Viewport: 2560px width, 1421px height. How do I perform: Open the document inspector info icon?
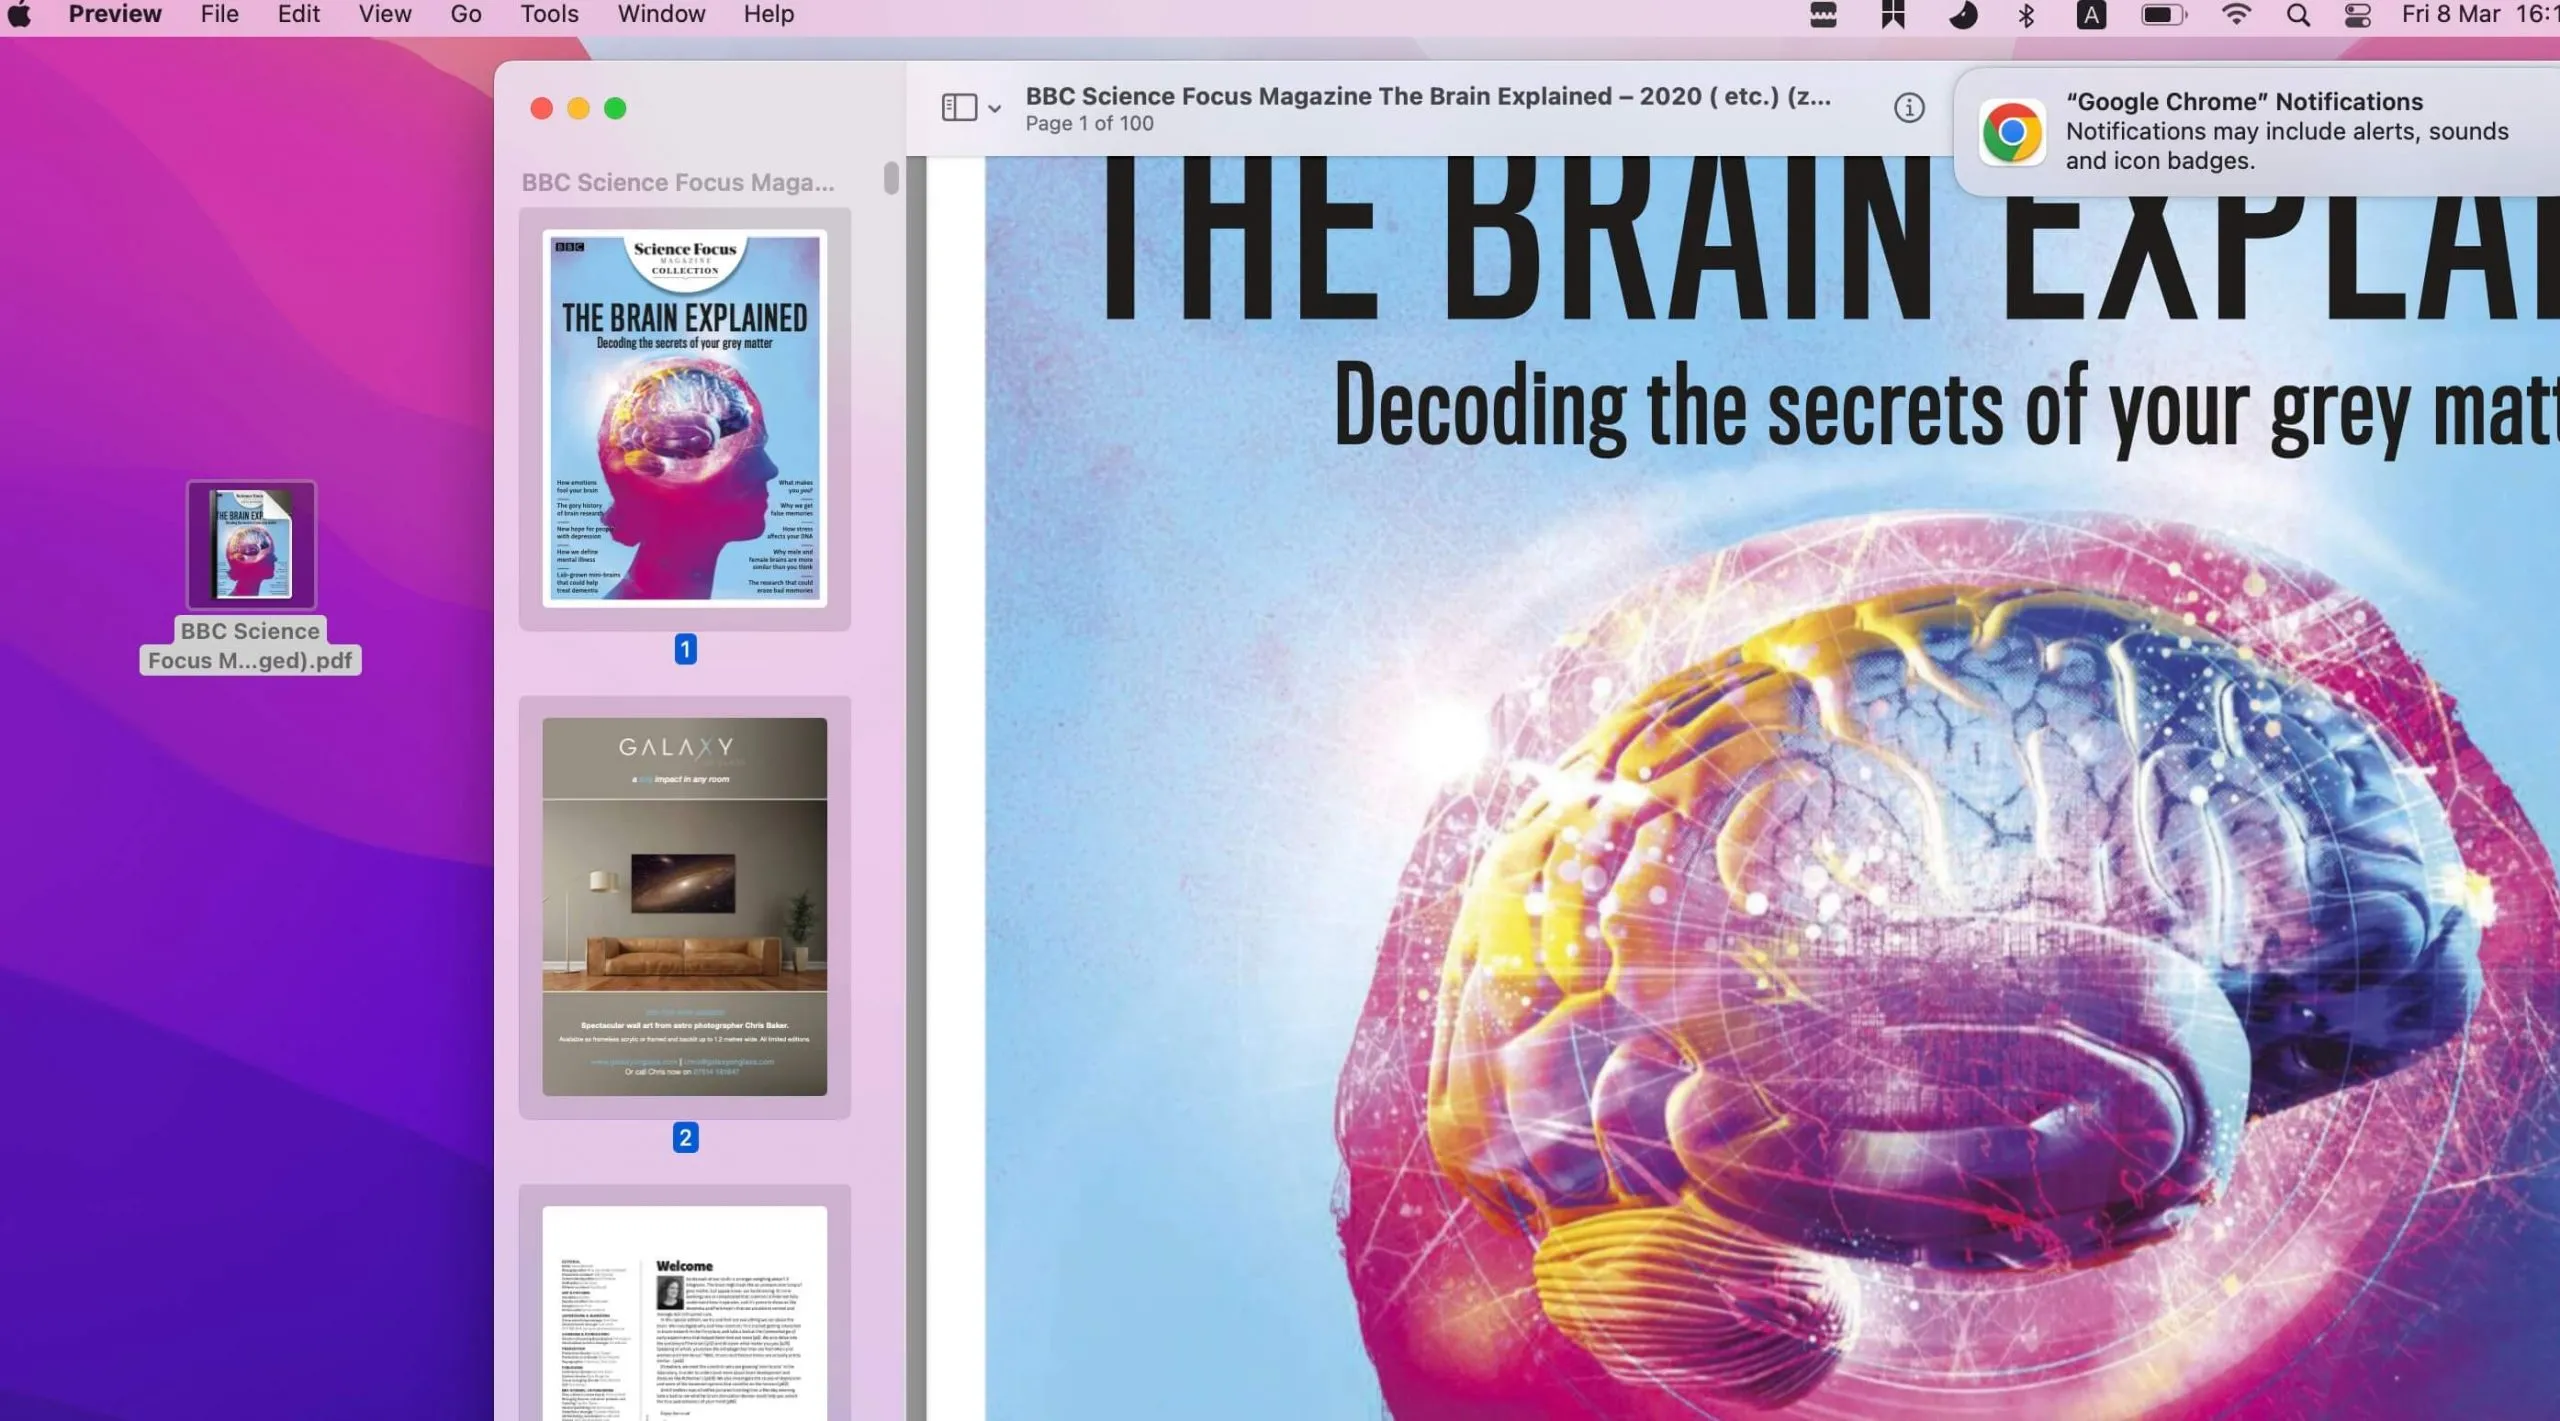1908,107
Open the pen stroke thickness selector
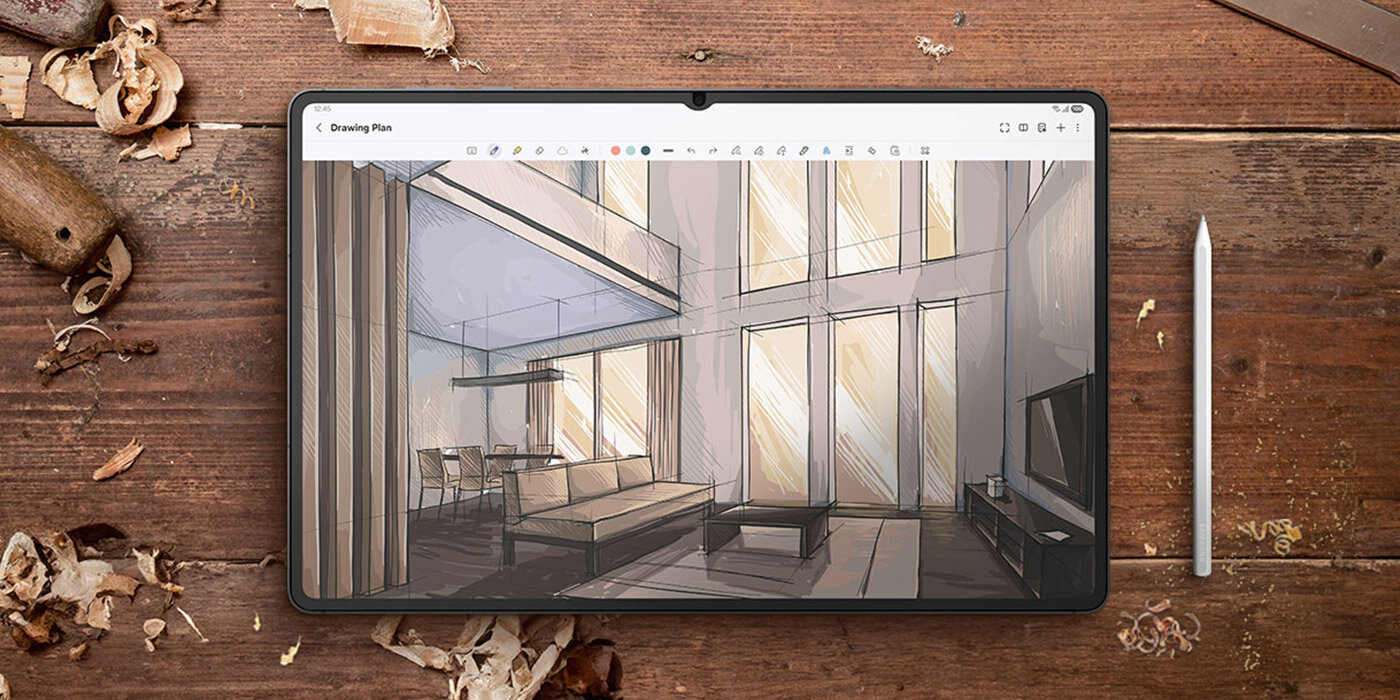 pos(668,150)
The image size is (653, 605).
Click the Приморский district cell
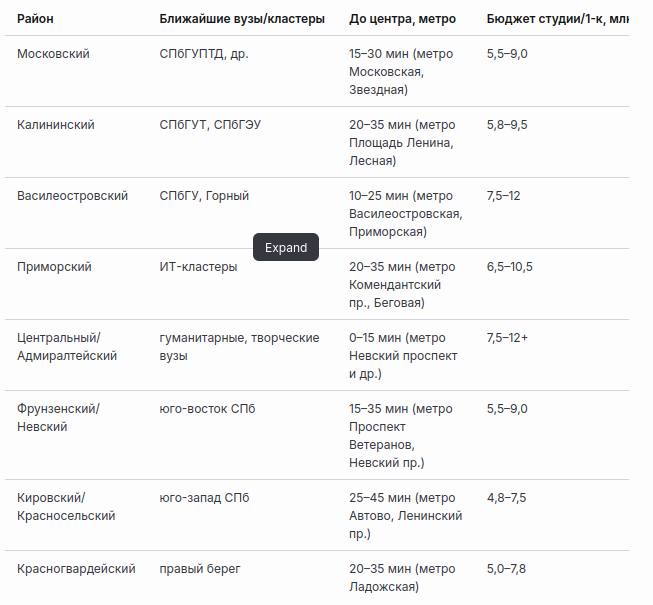click(54, 267)
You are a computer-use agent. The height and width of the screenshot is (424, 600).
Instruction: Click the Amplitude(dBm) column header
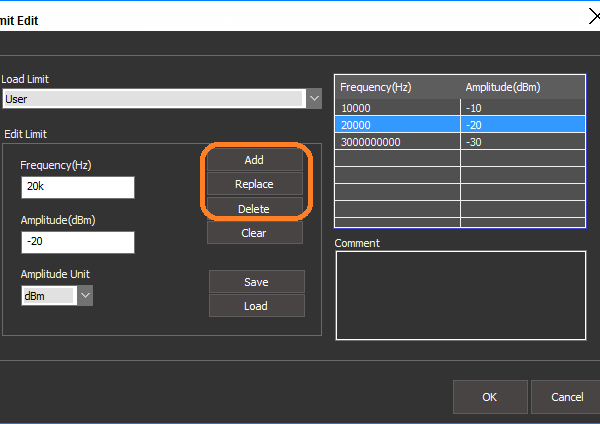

######

Rewrite all of the data above, replacing every "Open" with "Show" and changing nothing else. Leave the pictures out.

# Answer to this exercise
Viewport: 2560px width, 1421px height. How do I perform: Show the document inspector info icon?
1908,107
Show the pen stroke thickness selector
 pos(668,150)
The image size is (653, 605).
Click the Приморский district cell
click(54, 267)
You are a computer-use agent. The height and width of the screenshot is (424, 600).
Instruction: Click the Amplitude(dBm) column header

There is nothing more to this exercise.